U.S. Bankruptcy Judge Jeff Bohm sitting in Houston has ruled that transfers of property in fraud of creditors will lead to the denial of a chapter 7 discharge, even if the property transferred was exempt Individual Retirement Accounts or I.R.A.'s. In re Hawk, Adversary No. 14-03191, U.S. Bankruptcy Court, Southern District of Texas, Houston Division.
The Debtor had a large judgment against him, and had a personal account garnished or seized be the creditor. In response, he and his wife cashed out some IRA's, and put them in a business account, admittedly to keep them from being garnished. Then the funds were used for various purposes, including household expenditures.
After the Debtor filed chapter 7 bankruptcy, the plaintiff brought an adversary proceeding or lawsuit in bankruptcy court and successfully argued that the debtor "with the intent to hinder, delay or defraud a creditor,...transferred, removed, destroyed, mutilated or concealed... property of the debtor, within one year before the date of the filing of the petition," in violation of 11 USC Sec. 727(a)(2), and therefore was not entitled to a discharge of any of his debts.
The court also held that the debtor omitted a $5000 loan repayment to a brother and a $2500 repayment to a credit card debt within 90 days before the bankruptcy was filed from his Statement of Financial Affairs, and therefore was also denied a discharge under 11 USC Sec. 727(a)(4).

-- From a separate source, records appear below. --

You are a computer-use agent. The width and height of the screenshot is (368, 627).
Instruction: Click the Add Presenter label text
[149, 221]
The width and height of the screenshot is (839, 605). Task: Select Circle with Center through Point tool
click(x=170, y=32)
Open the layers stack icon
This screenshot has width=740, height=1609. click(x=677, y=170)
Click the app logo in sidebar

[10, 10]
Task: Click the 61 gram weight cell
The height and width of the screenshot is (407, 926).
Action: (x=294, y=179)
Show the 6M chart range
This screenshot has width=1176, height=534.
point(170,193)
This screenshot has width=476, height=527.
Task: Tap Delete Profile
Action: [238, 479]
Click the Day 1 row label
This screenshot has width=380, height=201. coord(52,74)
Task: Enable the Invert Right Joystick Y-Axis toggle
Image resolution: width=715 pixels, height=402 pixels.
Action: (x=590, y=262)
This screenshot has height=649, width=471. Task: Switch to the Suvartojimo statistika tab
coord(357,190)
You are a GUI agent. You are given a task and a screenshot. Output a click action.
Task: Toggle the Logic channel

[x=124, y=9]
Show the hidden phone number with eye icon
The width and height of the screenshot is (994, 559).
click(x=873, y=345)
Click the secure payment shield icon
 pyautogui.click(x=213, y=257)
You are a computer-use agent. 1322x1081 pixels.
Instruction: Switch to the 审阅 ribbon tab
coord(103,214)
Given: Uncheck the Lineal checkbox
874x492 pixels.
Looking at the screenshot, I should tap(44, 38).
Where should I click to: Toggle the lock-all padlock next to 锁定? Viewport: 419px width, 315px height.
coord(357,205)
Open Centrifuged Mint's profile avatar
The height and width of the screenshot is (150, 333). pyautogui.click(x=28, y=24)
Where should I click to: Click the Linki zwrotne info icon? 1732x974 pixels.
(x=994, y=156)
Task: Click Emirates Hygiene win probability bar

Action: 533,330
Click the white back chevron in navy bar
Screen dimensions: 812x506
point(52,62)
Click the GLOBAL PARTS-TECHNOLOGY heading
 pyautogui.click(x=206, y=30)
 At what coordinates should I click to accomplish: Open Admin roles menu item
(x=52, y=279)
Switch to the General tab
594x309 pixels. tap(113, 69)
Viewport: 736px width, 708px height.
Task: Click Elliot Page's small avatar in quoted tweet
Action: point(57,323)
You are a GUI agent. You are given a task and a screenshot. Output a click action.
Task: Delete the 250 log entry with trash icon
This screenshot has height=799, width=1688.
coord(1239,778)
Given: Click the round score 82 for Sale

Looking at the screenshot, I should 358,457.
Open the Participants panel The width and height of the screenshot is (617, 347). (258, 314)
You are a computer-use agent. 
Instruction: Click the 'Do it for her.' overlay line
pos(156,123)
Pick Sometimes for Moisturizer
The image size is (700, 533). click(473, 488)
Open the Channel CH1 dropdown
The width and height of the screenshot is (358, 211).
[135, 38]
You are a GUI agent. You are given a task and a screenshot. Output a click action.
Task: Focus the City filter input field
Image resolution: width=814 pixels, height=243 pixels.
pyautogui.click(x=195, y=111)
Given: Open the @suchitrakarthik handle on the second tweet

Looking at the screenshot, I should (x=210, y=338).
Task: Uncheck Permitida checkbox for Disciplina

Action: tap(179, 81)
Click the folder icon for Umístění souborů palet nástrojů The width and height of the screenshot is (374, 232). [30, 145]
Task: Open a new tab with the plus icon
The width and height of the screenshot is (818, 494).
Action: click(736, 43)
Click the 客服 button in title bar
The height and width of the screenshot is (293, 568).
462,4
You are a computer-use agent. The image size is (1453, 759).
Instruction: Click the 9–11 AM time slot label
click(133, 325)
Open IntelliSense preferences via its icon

Finally, the court held that the debtors sufficiently described what happened to $6 Million that they received from liquidating a business in 2007, and did not deny their discharge on that basis. And the debtor's wife was completely exonerated of having fraudulent intent, so that she would be entitled to a discharge of debts. The judgment against the debtor is under appeal.